» TEXT SEGMENT:
-=-=-=-=-

Group theoretical analysis of the normal vibrations of isolated molecules and of macroscopic crystals indicates that the principal effect of symmetry reduction is to remove the degeneracy of the normal vibrations, thus reducing the number of microscopic complexions of the phonon distribution, and reducing the entropy. This mechanism is effective only in point groups containing a rotation axis of order 3 or greater, and may play a part in the high-low cordierite transition.

Two other symmetry-related entropy contributions are discussed : the first is the loss of positional degeneracy in systems in which the number of available positions exceeds the number of atoms, as in high-low quartz, vlasovite, and many ferroelectrics. The second is the loss of positional degeneracy in a solid solution, which leads to unmixing, as in high-low albite, microcline-sanidine, and high-low cordierite transitions. These mechanisms are effective in all point groups down to 1 = C1, and can proceed even within C1 by a change in the unit cell volume.

-=-=-=-=-

» DATA EXTRACT:
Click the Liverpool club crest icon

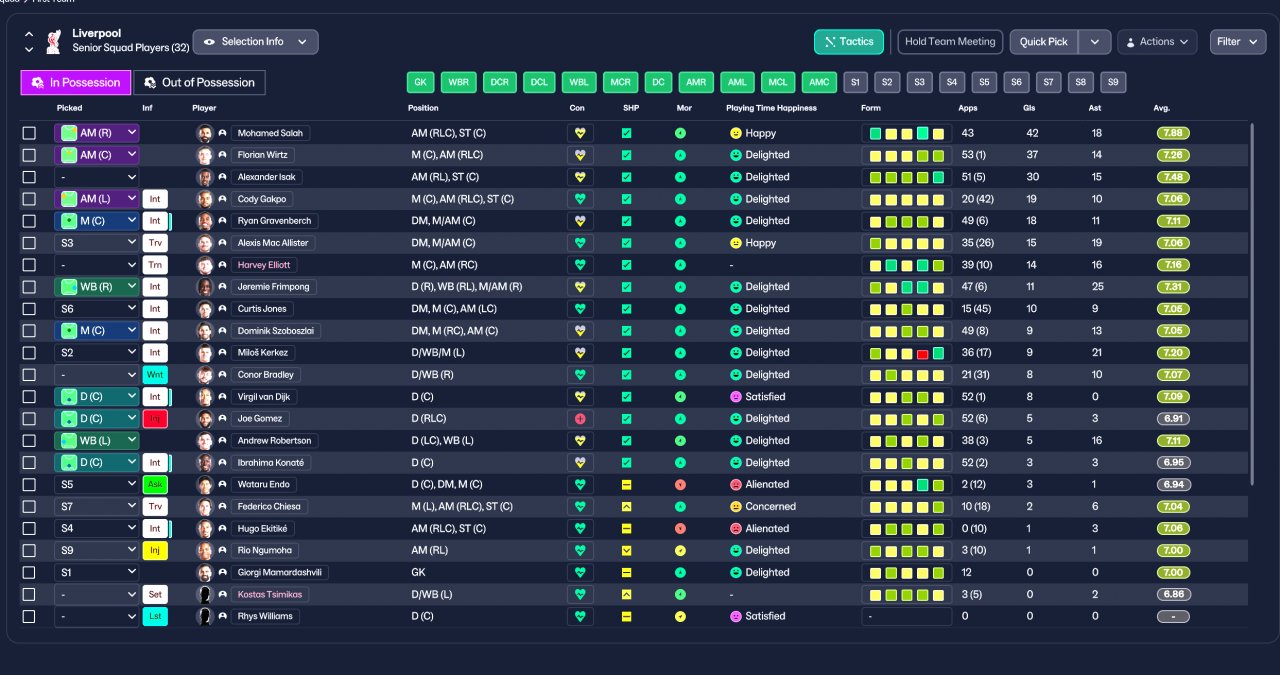coord(54,41)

-=-=-=-=-

» WHAT YOU WILL DO: For each statement, answer yes or no on whether it agrees with the passage on symmetry reduction and entropy, and quote the passage's deciding words: 1. Removal of normal-vibration degeneracy works in point groups whose highest rotation axis is twofold. 2. Loss of positional degeneracy in a solid solution leads to unmixing. 3. The positional-degeneracy mechanisms can proceed within C1 through a change in unit cell volume.

» TASK RESPONSE:
1. No: "This mechanism is effective only in point groups containing a rotation axis of order 3 or greater"
2. Yes: "the loss of positional degeneracy in a solid solution, which leads to unmixing"
3. Yes: "can proceed even within C1 by a change in the unit cell volume"